SUPPLIED PASSAGE:
+-------+

Light Water Reactors are not very efficient producers of energy. Although potentially 100% of uranium could be either burned as nuclear fuel, or converted to nuclear fuel, only a tiny fraction, less than 1% of the energy locked in uranium is released inside light water reactors. U-235 is the primary fuel of light water reactors, and only 0.7% of natural Uranium is U-235. Because the normal hydrogen in light water tends to consume non-trivial amounts of neutrons in reactors, the U-235 content of nuclear fuel has to be increased to 3% or even 5% of the reactor uranium. The enrichment process requires large amounts of energy.

+-------+

LISTED RECORDS:
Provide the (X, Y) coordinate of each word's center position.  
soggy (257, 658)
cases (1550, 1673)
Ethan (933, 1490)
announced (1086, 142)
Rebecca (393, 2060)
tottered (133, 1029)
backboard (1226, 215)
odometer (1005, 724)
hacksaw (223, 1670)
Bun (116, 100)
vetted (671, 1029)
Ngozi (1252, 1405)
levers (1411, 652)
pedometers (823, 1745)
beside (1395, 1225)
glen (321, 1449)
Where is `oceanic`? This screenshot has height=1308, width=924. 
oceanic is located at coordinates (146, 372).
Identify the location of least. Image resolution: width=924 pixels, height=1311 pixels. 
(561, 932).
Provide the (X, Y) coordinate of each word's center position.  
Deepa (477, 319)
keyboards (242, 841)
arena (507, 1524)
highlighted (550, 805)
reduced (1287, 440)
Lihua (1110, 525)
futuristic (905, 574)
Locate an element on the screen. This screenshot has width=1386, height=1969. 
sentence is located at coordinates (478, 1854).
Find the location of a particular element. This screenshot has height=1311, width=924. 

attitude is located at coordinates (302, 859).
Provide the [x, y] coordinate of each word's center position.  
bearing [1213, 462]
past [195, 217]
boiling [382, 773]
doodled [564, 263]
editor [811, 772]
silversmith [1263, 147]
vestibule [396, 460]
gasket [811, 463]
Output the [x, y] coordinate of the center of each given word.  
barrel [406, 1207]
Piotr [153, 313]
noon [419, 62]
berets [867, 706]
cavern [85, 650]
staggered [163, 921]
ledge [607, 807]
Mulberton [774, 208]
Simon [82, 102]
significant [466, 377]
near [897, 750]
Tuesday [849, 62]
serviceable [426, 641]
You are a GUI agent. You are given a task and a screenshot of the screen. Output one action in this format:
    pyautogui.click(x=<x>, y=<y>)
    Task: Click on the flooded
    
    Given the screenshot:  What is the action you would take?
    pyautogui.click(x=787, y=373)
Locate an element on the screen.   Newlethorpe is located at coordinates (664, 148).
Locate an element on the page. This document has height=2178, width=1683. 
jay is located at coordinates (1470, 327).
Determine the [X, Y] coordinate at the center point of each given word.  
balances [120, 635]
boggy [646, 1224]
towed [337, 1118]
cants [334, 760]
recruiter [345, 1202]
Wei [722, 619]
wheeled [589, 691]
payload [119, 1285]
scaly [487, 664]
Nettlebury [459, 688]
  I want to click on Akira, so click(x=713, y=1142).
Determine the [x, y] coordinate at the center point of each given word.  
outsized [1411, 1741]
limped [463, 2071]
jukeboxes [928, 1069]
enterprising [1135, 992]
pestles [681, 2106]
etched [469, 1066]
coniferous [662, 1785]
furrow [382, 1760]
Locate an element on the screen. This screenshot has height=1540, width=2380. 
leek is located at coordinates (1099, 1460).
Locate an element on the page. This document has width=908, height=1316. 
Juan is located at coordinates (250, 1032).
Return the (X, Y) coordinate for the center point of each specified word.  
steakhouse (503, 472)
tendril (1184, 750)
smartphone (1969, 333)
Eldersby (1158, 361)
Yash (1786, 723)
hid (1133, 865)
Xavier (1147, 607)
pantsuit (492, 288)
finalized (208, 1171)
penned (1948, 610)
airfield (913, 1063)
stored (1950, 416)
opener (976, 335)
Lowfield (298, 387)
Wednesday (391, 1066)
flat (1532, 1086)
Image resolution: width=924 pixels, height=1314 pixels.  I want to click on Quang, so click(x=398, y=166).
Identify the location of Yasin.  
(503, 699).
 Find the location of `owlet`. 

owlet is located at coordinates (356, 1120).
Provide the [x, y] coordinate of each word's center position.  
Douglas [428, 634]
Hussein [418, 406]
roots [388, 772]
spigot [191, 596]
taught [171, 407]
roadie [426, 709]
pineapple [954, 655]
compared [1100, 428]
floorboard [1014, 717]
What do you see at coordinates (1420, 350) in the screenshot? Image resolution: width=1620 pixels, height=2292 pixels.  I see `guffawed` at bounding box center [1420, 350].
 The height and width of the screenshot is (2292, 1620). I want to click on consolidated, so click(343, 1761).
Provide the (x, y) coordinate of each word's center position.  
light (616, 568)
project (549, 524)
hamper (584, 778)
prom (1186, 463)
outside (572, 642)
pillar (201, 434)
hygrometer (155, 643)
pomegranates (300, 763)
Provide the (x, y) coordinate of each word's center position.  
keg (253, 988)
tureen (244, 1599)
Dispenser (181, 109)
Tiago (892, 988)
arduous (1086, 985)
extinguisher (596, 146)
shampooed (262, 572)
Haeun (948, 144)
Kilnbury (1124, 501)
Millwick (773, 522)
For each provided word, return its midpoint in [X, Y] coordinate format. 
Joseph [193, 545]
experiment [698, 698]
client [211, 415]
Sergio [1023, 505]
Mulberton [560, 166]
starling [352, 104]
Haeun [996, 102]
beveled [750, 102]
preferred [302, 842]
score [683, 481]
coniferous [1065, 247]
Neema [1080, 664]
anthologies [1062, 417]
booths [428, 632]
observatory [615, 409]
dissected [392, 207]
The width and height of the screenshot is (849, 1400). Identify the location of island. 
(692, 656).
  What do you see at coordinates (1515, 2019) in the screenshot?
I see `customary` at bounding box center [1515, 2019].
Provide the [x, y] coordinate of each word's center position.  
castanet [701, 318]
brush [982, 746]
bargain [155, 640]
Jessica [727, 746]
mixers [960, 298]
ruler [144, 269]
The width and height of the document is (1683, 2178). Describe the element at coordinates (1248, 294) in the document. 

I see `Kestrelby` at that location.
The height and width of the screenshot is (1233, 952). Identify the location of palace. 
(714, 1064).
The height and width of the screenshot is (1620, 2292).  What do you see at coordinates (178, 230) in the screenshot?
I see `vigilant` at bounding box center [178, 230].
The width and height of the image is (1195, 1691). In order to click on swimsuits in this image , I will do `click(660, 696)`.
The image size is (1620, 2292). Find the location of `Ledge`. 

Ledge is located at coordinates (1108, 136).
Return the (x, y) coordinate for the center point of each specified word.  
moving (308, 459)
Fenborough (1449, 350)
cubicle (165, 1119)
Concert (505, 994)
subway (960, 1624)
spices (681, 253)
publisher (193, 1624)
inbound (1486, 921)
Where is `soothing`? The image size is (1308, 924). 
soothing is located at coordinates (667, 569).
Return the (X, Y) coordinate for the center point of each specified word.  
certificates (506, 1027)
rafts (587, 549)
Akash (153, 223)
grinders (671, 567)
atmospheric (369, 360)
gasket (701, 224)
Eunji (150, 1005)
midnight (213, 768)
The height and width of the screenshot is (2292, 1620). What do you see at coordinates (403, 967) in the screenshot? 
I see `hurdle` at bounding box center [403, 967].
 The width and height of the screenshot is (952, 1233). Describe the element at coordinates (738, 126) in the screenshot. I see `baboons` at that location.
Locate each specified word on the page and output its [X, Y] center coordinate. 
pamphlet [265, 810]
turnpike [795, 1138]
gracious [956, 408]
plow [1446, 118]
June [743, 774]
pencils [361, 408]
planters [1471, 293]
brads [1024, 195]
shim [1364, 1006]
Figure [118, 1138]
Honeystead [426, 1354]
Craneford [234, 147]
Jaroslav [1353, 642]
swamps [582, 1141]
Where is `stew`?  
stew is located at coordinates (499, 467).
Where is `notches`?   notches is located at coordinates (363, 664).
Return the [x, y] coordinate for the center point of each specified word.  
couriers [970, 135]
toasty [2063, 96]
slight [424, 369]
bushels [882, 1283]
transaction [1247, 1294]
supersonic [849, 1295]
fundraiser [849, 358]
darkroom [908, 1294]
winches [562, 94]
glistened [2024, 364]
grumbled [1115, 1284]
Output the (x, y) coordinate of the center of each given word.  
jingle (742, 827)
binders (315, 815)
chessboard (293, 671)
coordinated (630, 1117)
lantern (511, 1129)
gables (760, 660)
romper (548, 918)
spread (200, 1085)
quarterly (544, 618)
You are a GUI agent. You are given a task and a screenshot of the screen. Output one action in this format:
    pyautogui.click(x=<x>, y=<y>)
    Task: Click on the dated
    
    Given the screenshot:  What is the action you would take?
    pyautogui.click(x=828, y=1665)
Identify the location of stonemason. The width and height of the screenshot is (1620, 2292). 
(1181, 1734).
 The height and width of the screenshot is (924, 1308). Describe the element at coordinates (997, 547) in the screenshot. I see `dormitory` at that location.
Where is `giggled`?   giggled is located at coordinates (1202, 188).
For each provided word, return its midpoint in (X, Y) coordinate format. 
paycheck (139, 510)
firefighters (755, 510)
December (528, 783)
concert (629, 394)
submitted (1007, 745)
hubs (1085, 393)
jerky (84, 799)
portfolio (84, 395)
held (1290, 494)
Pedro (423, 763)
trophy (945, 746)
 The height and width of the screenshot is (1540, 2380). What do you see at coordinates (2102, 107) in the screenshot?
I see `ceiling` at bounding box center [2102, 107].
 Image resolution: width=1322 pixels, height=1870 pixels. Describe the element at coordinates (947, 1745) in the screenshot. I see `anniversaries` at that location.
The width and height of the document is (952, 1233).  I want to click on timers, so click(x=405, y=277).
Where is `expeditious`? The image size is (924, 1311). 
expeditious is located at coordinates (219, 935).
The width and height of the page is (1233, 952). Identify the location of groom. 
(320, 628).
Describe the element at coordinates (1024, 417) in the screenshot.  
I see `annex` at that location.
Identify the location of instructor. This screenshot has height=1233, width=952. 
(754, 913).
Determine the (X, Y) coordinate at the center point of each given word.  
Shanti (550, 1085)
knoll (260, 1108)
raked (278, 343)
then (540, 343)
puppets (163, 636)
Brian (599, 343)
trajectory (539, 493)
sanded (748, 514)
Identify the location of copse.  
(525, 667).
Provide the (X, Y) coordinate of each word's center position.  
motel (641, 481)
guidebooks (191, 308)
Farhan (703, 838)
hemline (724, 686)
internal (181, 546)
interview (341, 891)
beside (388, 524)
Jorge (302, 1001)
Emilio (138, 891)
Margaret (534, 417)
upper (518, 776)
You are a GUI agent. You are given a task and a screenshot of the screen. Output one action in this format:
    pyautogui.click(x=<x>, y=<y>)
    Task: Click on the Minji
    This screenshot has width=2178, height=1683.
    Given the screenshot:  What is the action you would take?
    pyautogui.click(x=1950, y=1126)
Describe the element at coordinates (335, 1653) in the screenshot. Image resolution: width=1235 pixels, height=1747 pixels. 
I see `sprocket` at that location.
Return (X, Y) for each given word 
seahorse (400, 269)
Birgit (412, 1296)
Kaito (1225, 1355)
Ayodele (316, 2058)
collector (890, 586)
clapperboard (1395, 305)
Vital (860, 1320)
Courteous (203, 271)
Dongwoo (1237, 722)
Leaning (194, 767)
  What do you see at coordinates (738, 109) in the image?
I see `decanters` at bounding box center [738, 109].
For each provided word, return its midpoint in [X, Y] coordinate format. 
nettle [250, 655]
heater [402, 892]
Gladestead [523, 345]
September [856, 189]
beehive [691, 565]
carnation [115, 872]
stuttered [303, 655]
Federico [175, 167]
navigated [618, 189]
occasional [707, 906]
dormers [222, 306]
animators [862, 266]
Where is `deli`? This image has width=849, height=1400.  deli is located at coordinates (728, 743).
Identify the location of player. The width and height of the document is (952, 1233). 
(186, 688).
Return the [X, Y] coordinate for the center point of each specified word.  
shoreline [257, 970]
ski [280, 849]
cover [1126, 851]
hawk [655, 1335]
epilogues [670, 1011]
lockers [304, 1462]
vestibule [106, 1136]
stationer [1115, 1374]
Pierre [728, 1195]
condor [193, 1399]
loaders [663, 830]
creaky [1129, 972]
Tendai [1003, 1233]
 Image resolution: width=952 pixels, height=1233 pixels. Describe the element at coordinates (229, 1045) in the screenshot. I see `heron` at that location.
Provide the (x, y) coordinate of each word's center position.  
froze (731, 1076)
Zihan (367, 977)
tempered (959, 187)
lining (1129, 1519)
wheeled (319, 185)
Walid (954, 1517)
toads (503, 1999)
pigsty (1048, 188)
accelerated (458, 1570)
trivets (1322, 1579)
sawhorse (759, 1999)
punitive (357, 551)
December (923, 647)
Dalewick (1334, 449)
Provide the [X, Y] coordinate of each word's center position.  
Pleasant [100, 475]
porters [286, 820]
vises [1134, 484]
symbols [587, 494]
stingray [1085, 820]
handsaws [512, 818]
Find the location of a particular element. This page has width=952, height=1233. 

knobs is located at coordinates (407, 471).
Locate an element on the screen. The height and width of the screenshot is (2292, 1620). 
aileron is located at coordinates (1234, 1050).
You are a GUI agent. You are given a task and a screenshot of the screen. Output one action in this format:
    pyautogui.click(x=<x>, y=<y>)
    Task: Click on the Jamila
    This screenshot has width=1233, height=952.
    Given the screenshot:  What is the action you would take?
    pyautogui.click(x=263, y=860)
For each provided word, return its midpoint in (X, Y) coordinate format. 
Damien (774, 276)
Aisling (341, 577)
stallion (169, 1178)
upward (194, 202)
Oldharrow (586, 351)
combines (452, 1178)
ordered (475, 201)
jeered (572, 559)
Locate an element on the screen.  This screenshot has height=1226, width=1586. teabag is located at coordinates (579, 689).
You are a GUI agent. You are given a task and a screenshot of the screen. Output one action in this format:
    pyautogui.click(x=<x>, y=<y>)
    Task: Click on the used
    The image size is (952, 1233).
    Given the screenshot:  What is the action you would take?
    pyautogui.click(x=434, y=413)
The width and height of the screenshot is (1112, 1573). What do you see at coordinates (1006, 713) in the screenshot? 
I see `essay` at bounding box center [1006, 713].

+-------+

WORK ORDER 1:
List every percentage figure that appears in the light water reactor passage.
WORK ORDER 2:
Using the light water reactor passage, state whether each statement agrees with it. Answer yes or no, and quote the deciding words.
(a) U-235 makes up 0.7% of natural uranium.
(b) The enrichment process needs only a small amount of energy.
(c) Light water reactors release more than half of the energy in uranium.
WORK ORDER 3:
Write out the light water reactor passage from "Light Water Reactors are" to "amounts of energy.".

TASK RESPONSE 1:
100%
less than 1%
0.7%
3%
5%

TASK RESPONSE 2:
(a) Yes: "only 0.7% of natural Uranium is U-235"
(b) No: "The enrichment process requires large amounts of energy."
(c) No: "less than 1% of the energy locked in uranium is released inside light water reactors"

TASK RESPONSE 3:
Light Water Reactors are not very efficient producers of energy. Although potentially 100% of uranium could be either burned as nuclear fuel, or converted to nuclear fuel, only a tiny fraction, less than 1% of the energy locked in uranium is released inside light water reactors. U-235 is the primary fuel of light water reactors, and only 0.7% of natural Uranium is U-235. Because the normal hydrogen in light water tends to consume non-trivial amounts of neutrons in reactors, the U-235 content of nuclear fuel has to be increased to 3% or even 5% of the reactor uranium. The enrichment process requires large amounts of energy.